Data to examine Start Marker
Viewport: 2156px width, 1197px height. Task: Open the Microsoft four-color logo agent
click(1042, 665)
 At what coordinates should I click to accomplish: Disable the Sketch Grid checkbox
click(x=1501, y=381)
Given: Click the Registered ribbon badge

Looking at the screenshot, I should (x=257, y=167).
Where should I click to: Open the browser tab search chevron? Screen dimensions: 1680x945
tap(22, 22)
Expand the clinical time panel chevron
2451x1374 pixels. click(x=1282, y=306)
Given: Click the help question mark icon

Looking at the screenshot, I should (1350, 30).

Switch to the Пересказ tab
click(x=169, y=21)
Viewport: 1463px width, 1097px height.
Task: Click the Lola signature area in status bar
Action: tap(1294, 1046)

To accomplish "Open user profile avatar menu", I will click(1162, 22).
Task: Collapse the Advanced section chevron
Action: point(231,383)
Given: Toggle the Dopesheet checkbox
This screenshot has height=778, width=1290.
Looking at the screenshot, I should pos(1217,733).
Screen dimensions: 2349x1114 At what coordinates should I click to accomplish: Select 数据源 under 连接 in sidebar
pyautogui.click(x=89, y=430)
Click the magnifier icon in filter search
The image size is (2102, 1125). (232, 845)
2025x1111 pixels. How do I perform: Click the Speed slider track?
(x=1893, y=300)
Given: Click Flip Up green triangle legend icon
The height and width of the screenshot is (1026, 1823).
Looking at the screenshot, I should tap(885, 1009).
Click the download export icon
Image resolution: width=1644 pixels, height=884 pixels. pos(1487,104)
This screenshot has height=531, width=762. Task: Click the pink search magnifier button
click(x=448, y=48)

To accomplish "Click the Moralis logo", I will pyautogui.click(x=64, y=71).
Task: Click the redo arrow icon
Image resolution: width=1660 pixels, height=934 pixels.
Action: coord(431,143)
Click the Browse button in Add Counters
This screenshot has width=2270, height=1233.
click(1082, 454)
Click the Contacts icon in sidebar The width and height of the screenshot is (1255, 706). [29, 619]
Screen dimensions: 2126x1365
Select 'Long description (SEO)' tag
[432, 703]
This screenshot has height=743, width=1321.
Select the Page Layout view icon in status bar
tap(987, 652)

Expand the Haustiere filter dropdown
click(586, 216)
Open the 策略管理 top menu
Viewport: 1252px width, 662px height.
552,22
Data to examine End Marker
### Exercise aim
Copy out each record, keeping every word as it is.

### Task response
Viewport: 2156px width, 1197px height. Task: Open the Microsoft four-color logo agent
click(1042, 665)
 At what coordinates should I click to accomplish: Disable the Sketch Grid checkbox
click(x=1501, y=381)
Given: Click the Registered ribbon badge

Looking at the screenshot, I should (x=257, y=167).
Where should I click to: Open the browser tab search chevron? Screen dimensions: 1680x945
tap(22, 22)
Expand the clinical time panel chevron
2451x1374 pixels. click(x=1282, y=306)
Given: Click the help question mark icon

Looking at the screenshot, I should (1350, 30).

Switch to the Пересказ tab
click(x=169, y=21)
Viewport: 1463px width, 1097px height.
Task: Click the Lola signature area in status bar
Action: tap(1294, 1046)

To accomplish "Open user profile avatar menu", I will click(1162, 22).
Task: Collapse the Advanced section chevron
Action: point(231,383)
Given: Toggle the Dopesheet checkbox
This screenshot has height=778, width=1290.
Looking at the screenshot, I should pos(1217,733).
Screen dimensions: 2349x1114 At what coordinates should I click to accomplish: Select 数据源 under 连接 in sidebar
pyautogui.click(x=89, y=430)
Click the magnifier icon in filter search
The image size is (2102, 1125). (232, 845)
2025x1111 pixels. How do I perform: Click the Speed slider track?
(x=1893, y=300)
Given: Click Flip Up green triangle legend icon
The height and width of the screenshot is (1026, 1823).
Looking at the screenshot, I should tap(885, 1009).
Click the download export icon
Image resolution: width=1644 pixels, height=884 pixels. pos(1487,104)
This screenshot has height=531, width=762. Task: Click the pink search magnifier button
click(x=448, y=48)

To accomplish "Click the Moralis logo", I will pyautogui.click(x=64, y=71).
Task: Click the redo arrow icon
Image resolution: width=1660 pixels, height=934 pixels.
Action: coord(431,143)
Click the Browse button in Add Counters
This screenshot has width=2270, height=1233.
click(1082, 454)
Click the Contacts icon in sidebar The width and height of the screenshot is (1255, 706). [29, 619]
Screen dimensions: 2126x1365
Select 'Long description (SEO)' tag
[432, 703]
This screenshot has height=743, width=1321.
Select the Page Layout view icon in status bar
tap(987, 652)

Expand the Haustiere filter dropdown
click(586, 216)
Open the 策略管理 top menu
Viewport: 1252px width, 662px height.
552,22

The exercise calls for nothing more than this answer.